-------- Given records

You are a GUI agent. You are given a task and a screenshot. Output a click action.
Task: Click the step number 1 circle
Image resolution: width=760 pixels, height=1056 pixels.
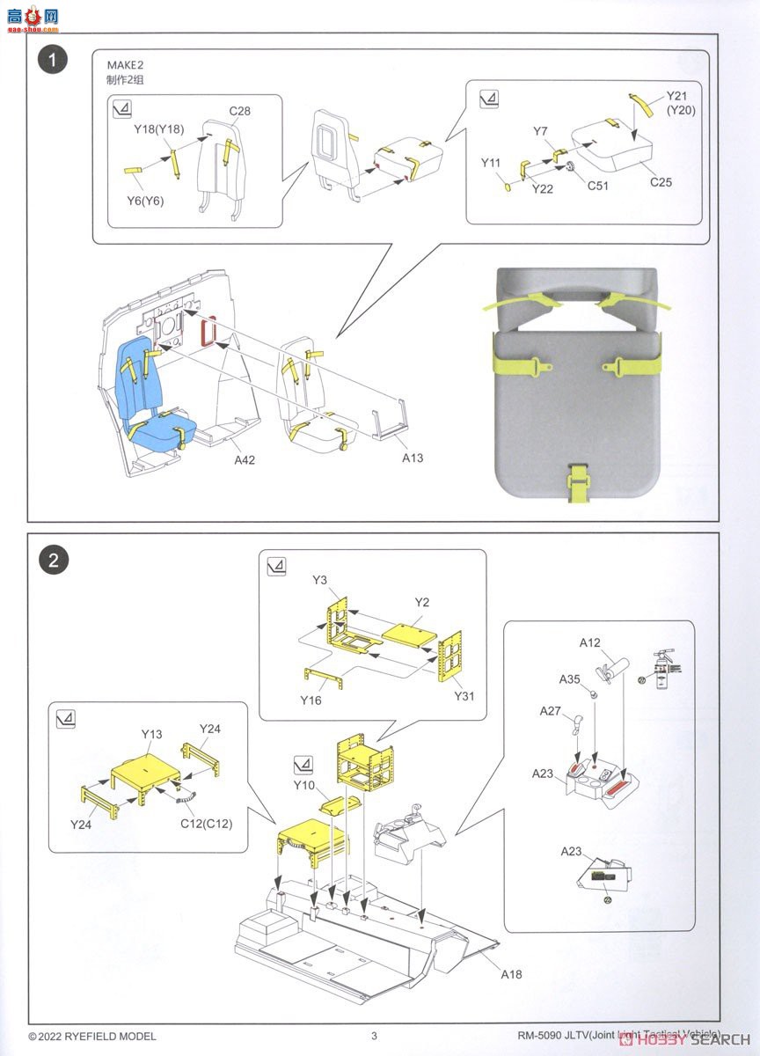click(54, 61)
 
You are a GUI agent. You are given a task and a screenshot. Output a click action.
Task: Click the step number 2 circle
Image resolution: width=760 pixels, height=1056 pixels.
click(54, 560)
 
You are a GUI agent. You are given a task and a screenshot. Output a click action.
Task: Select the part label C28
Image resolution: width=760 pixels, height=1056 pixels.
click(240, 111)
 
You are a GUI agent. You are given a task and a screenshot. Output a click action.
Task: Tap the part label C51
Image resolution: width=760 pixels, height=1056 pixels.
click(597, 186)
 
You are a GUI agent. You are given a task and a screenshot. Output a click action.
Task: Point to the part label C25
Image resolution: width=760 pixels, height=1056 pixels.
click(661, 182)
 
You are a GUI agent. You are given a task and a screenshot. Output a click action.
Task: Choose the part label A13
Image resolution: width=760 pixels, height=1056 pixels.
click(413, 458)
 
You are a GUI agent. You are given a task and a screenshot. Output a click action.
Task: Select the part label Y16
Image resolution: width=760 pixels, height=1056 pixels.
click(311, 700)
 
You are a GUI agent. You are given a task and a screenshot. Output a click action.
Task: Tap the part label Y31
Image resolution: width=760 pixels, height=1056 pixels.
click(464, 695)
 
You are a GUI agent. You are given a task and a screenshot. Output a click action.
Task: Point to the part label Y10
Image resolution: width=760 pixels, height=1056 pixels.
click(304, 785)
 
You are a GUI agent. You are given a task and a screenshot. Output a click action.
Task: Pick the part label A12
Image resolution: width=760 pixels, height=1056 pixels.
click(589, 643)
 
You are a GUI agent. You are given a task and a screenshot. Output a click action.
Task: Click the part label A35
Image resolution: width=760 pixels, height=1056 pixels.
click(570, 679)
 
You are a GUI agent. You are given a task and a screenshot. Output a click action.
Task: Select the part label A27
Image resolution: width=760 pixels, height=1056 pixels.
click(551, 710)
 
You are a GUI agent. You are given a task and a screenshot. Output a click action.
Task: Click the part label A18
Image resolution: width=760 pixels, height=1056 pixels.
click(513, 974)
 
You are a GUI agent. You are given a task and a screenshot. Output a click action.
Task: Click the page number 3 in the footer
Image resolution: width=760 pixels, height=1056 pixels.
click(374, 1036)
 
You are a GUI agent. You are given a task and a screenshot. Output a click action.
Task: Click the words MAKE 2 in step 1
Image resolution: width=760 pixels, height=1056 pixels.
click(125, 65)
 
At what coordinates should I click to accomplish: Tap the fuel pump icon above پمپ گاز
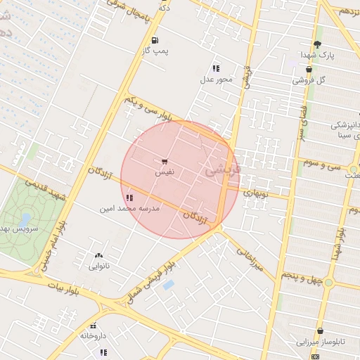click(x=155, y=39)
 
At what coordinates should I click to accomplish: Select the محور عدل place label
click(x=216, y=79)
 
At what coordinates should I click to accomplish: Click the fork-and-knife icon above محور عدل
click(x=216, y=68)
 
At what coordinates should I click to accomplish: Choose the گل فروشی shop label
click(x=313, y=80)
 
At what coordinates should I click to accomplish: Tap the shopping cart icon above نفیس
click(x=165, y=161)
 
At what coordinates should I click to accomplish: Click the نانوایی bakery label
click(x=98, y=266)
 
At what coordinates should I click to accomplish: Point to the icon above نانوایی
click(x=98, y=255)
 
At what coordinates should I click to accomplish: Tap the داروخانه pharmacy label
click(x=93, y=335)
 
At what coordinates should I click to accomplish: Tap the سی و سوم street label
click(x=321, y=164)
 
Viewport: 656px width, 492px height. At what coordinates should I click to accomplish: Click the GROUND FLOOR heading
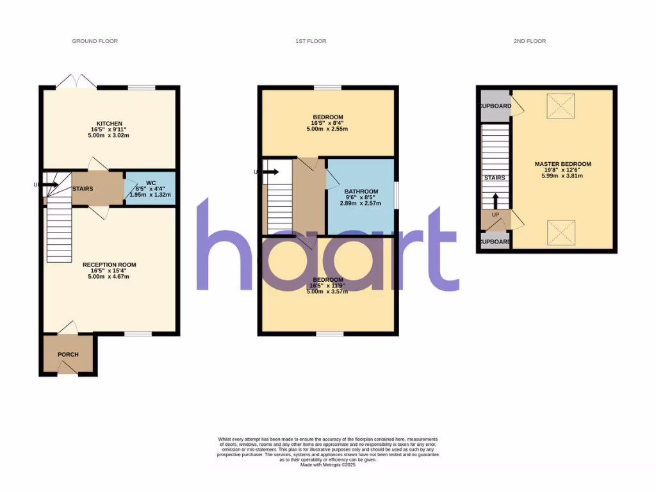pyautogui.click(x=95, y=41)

----------------

Task description – Give every line of the entries above as a single numbered list, skipping blank lines and leaving out the pictures.

Answer to this problem –
1. You are a GUI agent. You are given a task and a screenshot. Output a click action.
2. Task: Click the step number 1 circle
3. Image resolution: width=760 pixels, height=1056 pixels.
4. click(54, 61)
5. You are a GUI agent. You are given a task and a screenshot. Output a click action.
6. Task: Click the step number 2 circle
7. Image resolution: width=760 pixels, height=1056 pixels.
8. click(54, 560)
9. You are a GUI agent. You are given a task and a screenshot. Output a click action.
10. Task: Select the part label C28
11. Image resolution: width=760 pixels, height=1056 pixels.
12. click(240, 111)
13. You are a GUI agent. You are given a task and a screenshot. Output a click action.
14. Task: Tap the part label C51
15. Image resolution: width=760 pixels, height=1056 pixels.
16. click(597, 186)
17. You are a GUI agent. You are given a task and a screenshot. Output a click action.
18. Task: Point to the part label C25
19. Image resolution: width=760 pixels, height=1056 pixels.
20. click(661, 182)
21. You are a GUI agent. You are given a task and a screenshot. Output a click action.
22. Task: Choose the part label A13
23. Image resolution: width=760 pixels, height=1056 pixels.
24. click(413, 458)
25. You are a GUI agent. You are given a task and a screenshot. Output a click action.
26. Task: Select the part label Y16
27. Image resolution: width=760 pixels, height=1056 pixels.
28. click(311, 700)
29. You are a GUI agent. You are given a task and a screenshot. Output a click action.
30. Task: Tap the part label Y31
31. Image resolution: width=760 pixels, height=1056 pixels.
32. click(464, 695)
33. You are a GUI agent. You are given a task and a screenshot. Output a click action.
34. Task: Point to the part label Y10
35. Image resolution: width=760 pixels, height=1056 pixels.
36. click(304, 785)
37. You are a GUI agent. You are given a task and a screenshot. Output a click action.
38. Task: Pick the part label A12
39. Image resolution: width=760 pixels, height=1056 pixels.
40. click(589, 643)
41. You are a GUI agent. You are given a task and a screenshot. Output a click action.
42. Task: Click the part label A35
43. Image resolution: width=760 pixels, height=1056 pixels.
44. click(570, 679)
45. You are a GUI agent. You are given a task and a screenshot. Output a click action.
46. Task: Select the part label A27
47. Image resolution: width=760 pixels, height=1056 pixels.
48. click(551, 710)
49. You are a GUI agent. You are given a task and a screenshot. Output a click action.
50. Task: Click the part label A18
51. Image resolution: width=760 pixels, height=1056 pixels.
52. click(513, 974)
53. You are a GUI agent. You are given a task and a screenshot. Output a click action.
54. Task: Click the page number 3 in the footer
55. Image resolution: width=760 pixels, height=1056 pixels.
56. click(374, 1036)
57. You are a GUI agent. You are given a task and a screenshot. Output a click action.
58. Task: Click the words MAKE 2 in step 1
59. Image resolution: width=760 pixels, height=1056 pixels.
60. click(125, 65)
61. At what coordinates should I click to accomplish: Tap the fuel pump icon above پمپ گاز
62. click(x=155, y=39)
63. At what coordinates should I click to accomplish: Select the محور عدل place label
64. click(x=216, y=79)
65. At what coordinates should I click to accomplish: Click the fork-and-knife icon above محور عدل
66. click(x=216, y=68)
67. At what coordinates should I click to accomplish: Choose the گل فروشی shop label
68. click(x=313, y=80)
69. At what coordinates should I click to accomplish: Tap the shopping cart icon above نفیس
70. click(x=165, y=161)
71. At what coordinates should I click to accomplish: Click the نانوایی bakery label
72. click(x=98, y=266)
73. At what coordinates should I click to accomplish: Point to the icon above نانوایی
74. click(x=98, y=255)
75. At what coordinates should I click to accomplish: Tap the داروخانه pharmacy label
76. click(x=93, y=335)
77. At what coordinates should I click to accomplish: Tap the سی و سوم street label
78. click(x=321, y=164)
79. Viewport: 656px width, 492px height. At what coordinates should I click to accomplish: Click the GROUND FLOOR heading
80. pyautogui.click(x=95, y=41)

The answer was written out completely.